SELECTED EXTRACT>
━━━━━━━━━━━━━━━━
There follows in Ms. Morrison's essay a long litany of perceived injustices inflicted, both socially and legally, upon these "proud, strong, courageous, people" (many of whom, you will recall, are historically nonexistent). Again, this is drawn from Kennedy's book and "these peoples" include his considerably enlarged definition of "Melungeon." Many no doubt have these noble traits. However, try as she might, Dr. DeMarce notes she was unable to find a single instance where the records support a Kennedy claim. To the contrary, every record she did find - and there are as many for this supposedly "hidden" group as there were for any contemporary group - directly contradict Kennedy's contentions.

To quote Dr. DeMarce once again: "The early families of which he [Kennedy] writes were large ones, moving in groups to areas they thickly settled; their numerous children married into other pioneer families of Appalachia. After eliminating the collateral relatives, who was left to oppress them?"

Regarding Ms. Morrison's list of surnames associated with "the Melungeons" (apparently taken from Kennedy, who seems to have expanded on another published source without attribution), it likely could pass as the surnames in a passenger list for most any 18th century vessel carrying immigrants to the American Colonies. Ms. Morrison's admonishment that not everyone with these surnames is of Melungeon descent is one bright spot in a rather cloudy essay in "genealogy" - a discipline which admonishes you to take great care in attaching any significance to similarities or differences in surnames. (Kennedy, in explaining away a discovered inconsistency, says of an ancestor: "Surely he would have known how to spell his own name.") As you quickly learn in genealogical research, the one certainty is that spelling is, at best, "inconsistent." Even if a person "knew" how to spell his name, the one recording it likely didn't know - or care - how to spell it. (Dr. DeMarce's comment was that apparently Kennedy's research failed to bring him to discover the remark of Andrew Jackson, who declared he didn't trust a man who only knew how to spell a word one way.)

I have my own "must read" recommendation for anyone who suspects a mixed racial ancestry. First, you must read Dr. DeMarce's critical essay on Kennedy's book. Her informed and documented comments on his work will quickly disabuse you from following his prescription for discovering your heritage or your ancestry. You should also take a look at Dr. DeMarce's other two Quarterly articles:

Virginia Easley DeMarce, "'Very Slitly Mixt': Tri-Racial Isolate Families of the Upper South - A Genealogical Study," NGSQ, Vol. 80, March 1992, pp. 5-35.
━━━━━━━━━━━━━━━━
SUPPLIED DATA>
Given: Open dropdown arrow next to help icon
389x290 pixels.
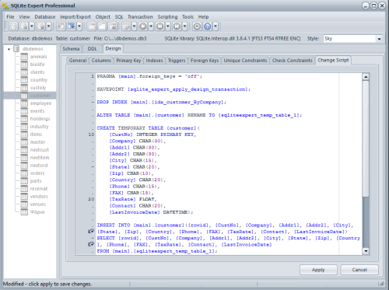Looking at the screenshot, I should tap(216, 26).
━━━━━━━━━━━━━━━━
TASKS TO CARRY OUT>
A. In the critique of Kennedy's Melungeon book, whose remark does Dr. DeMarce say Kennedy's research failed to uncover?
B. Carry the critique of Kennedy's Melungeon book forward from its final line.

RESULTS>
A. Andrew Jackson's remark that he didn't trust a man who only knew how to spell a word one way.

B.
DeMarce, "Looking at Legends - Lumbee and Melungeon: Applied Genealogy and the Origins of Tri-Racial Isolate Settlements," NGSQ, Vol. 81, March 1993, pp. 24-45.

In these articles, Dr. DeMarce documents the origins of some of the "tri-racial isolates" - many of whom Kennedy and Morrison claim for the Melungeons - using genealogical research techniques rather than relying on the generalizations of myth and legend. Not only does she show it can be done, she does so quite convincingly.

Anthropologists and sociologists work with large groups about which they can make broad generalizations, sometimes using "hearsay" evidence. They do so in the knowledge that the individual mistakes tend to cancel each other. But these anthropological or sociological theories cannot substitute for the research required to determine your own ancestry. As a genealogist,you should realize that unsubstantiated generalizations can fatally flaw your work. Genealogical mistakes don't cancel each other - they just keep piling up.

That appears to be what is happening with the literature on the Melungeons being fed genealogists on the Internet. It's getting higher and deeper.

The study of legends or mythology can be fascinating in and of itself. But genealogy will be better served by those who stay within the practices and dictates of that discipline and avoid the realm of WAGs.